## Task details
Each line of the data that includes "tool" must be copied.

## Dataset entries
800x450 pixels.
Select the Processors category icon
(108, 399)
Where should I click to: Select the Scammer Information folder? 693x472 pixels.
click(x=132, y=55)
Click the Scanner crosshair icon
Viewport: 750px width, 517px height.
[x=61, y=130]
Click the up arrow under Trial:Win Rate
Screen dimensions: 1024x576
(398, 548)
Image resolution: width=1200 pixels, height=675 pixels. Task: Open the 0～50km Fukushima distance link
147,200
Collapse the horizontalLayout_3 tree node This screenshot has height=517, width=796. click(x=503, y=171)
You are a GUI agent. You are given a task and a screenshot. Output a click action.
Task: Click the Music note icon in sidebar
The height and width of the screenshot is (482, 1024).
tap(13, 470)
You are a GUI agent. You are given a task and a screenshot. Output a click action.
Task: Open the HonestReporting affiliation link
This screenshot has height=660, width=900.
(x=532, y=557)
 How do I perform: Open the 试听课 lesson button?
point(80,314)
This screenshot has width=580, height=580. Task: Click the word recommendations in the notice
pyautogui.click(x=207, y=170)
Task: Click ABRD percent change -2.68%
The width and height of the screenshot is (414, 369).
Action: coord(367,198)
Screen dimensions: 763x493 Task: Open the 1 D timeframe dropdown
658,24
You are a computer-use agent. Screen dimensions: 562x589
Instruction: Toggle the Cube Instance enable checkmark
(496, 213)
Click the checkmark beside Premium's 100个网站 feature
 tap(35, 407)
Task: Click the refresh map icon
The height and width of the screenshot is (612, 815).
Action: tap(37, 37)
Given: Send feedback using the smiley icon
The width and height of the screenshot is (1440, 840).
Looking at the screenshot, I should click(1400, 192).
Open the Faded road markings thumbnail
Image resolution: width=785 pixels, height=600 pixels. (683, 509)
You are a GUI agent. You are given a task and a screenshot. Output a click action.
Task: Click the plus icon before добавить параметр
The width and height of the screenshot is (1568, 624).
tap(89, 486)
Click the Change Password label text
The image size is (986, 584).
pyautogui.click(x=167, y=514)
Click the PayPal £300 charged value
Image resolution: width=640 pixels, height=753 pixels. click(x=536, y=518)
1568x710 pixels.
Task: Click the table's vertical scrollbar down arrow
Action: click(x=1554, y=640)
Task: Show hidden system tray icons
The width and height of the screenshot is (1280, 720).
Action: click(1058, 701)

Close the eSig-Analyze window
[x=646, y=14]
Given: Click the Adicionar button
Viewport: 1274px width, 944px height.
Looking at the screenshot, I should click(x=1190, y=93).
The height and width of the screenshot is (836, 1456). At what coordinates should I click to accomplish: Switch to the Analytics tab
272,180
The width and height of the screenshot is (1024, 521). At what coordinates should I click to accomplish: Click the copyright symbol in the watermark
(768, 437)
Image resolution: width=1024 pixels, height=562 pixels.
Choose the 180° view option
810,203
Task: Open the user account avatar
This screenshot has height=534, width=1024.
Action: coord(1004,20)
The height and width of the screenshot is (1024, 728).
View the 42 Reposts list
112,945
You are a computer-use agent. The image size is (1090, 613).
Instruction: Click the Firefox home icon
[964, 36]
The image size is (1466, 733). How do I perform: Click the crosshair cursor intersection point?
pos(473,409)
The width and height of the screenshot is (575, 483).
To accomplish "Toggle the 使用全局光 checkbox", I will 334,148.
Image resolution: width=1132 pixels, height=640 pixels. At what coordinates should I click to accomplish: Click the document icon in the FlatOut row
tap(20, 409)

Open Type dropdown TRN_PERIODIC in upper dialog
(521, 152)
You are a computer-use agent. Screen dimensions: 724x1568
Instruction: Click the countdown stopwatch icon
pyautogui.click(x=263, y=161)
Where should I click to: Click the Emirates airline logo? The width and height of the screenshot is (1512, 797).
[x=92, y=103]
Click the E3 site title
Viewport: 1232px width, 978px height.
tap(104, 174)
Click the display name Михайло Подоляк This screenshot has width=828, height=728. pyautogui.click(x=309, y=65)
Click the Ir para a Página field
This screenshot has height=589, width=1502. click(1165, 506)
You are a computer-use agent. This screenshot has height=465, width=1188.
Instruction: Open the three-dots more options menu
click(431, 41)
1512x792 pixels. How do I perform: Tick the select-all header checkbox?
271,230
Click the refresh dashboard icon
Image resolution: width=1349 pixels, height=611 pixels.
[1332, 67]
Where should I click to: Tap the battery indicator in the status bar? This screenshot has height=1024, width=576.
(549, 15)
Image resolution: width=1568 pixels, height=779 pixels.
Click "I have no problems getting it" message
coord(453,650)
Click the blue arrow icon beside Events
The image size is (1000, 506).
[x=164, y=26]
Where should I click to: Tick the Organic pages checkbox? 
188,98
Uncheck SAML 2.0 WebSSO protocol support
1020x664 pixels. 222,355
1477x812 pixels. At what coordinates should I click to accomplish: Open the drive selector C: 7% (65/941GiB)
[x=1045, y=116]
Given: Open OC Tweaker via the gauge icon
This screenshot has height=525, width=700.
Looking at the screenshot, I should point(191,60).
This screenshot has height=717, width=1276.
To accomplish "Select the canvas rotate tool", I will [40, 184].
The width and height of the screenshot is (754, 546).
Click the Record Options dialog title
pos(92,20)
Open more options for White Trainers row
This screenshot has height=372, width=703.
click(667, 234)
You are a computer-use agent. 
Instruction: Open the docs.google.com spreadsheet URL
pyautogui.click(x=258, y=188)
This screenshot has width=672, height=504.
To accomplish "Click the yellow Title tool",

## Response to this task
To accomplish "Select the canvas rotate tool", I will [40, 184].
To accomplish "Click the yellow Title tool",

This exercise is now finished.